AFP adds Camara said the country was in a state of “deep despair” and it was vital that there was an upturn in the economy and more was done to combat corruption.
“Guinea celebrated the 50th anniversary of its independence on October 2 classified as one of the poorest countries on the planet,” he said.
“With our vast natural resources, Guinea should be much more prosperous.”
Camara said rampant corruption, a culture of impunity and “unparalleled anarchy in the state apparatus” had triggered an “economic catastrophe which has been particularly harsh for the vast majority of Guineans.”
The African Union said it was “keenly monitoring” developments in Guinea.
“We pay homage to the memory of the departed head of state, but we are preoccupied and keenly following this development and the succession of president Conte,” the AU’s Peace and Security Commissioner Ramtane Lamamra told AFP.

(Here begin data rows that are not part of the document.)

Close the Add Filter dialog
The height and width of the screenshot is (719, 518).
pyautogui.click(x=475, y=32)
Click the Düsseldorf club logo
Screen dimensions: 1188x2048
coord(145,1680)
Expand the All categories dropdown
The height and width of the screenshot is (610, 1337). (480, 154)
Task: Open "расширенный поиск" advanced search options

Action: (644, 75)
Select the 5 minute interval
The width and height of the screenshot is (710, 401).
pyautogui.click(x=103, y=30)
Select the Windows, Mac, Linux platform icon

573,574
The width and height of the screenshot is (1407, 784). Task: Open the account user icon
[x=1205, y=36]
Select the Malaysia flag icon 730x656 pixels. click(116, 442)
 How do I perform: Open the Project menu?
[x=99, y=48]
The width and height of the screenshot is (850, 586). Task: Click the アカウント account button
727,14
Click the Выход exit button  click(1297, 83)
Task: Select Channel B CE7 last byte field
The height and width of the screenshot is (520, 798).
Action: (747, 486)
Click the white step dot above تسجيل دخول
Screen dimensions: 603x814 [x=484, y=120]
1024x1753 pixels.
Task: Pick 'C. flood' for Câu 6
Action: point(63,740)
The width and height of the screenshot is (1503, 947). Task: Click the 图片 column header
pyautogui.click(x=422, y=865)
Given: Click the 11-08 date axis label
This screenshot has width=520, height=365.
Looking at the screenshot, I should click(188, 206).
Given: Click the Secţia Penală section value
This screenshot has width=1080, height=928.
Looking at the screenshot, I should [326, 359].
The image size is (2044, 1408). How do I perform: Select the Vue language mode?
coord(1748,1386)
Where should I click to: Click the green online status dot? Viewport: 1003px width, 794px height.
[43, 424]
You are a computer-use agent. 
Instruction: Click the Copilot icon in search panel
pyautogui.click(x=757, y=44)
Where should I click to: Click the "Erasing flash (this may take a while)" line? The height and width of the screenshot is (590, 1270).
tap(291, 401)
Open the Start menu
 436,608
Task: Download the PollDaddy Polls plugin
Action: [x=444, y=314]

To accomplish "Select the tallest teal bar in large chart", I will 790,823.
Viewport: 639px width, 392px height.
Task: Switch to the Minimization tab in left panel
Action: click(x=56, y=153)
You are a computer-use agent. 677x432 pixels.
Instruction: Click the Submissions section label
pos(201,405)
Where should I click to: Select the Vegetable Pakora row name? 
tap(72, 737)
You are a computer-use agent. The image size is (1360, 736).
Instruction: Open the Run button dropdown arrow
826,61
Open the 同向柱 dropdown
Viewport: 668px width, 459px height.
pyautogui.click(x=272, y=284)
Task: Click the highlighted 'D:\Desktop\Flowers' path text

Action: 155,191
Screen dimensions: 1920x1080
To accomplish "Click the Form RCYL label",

“We urge all the political and other state institutions in Guinea, especially the armed forces, to ensure a constitutional, peaceful and consensual transition that respects democratic order.”
The national assembly speaker had earlier asked the president of the supreme court to declare the presidency vacant and to apply the constitution, which stipulates that the speaker of the assembly takes over temporarily and has to organize a presidential election within 60 days.
In power since 1984, Conte was a chain smoker who suffered from chronic diabetes and was at one time diagnosed with leukemia.
A career soldier, he had relied on the army along with his clan to bolster his political and economic authority since he took power in a coup in April 1984 a week after the death of Guinea’s first president, Ahmed Tidiane Souare .
In recent years social tension and criticism of his regime had become increasingly open but the self-styled man of the people was more than willing to use the army to put down discontent.
“I am the boss, others are my subordinates,” he told AFP in an interview last year. Asked who might one day replace him, Conte replied: “There is no question of transition.”
In early 2007 big demonstrations hostile to the regime and the “predators of the national economy” were brutally suppressed: at least 186 people were killed.
This November at least four people died when demonstrations shook the suburbs of Conakry, with security forces firing live ammunition, according to Human Rights Watch.
AFP says nongovernmental organisations have frequently hit out at the “calamitous” management of Guinea, a country of nine million people which is riddled with corruption and rated as one of the world’s poorest countries despite potential riches including bauxite, iron, gold and diamonds.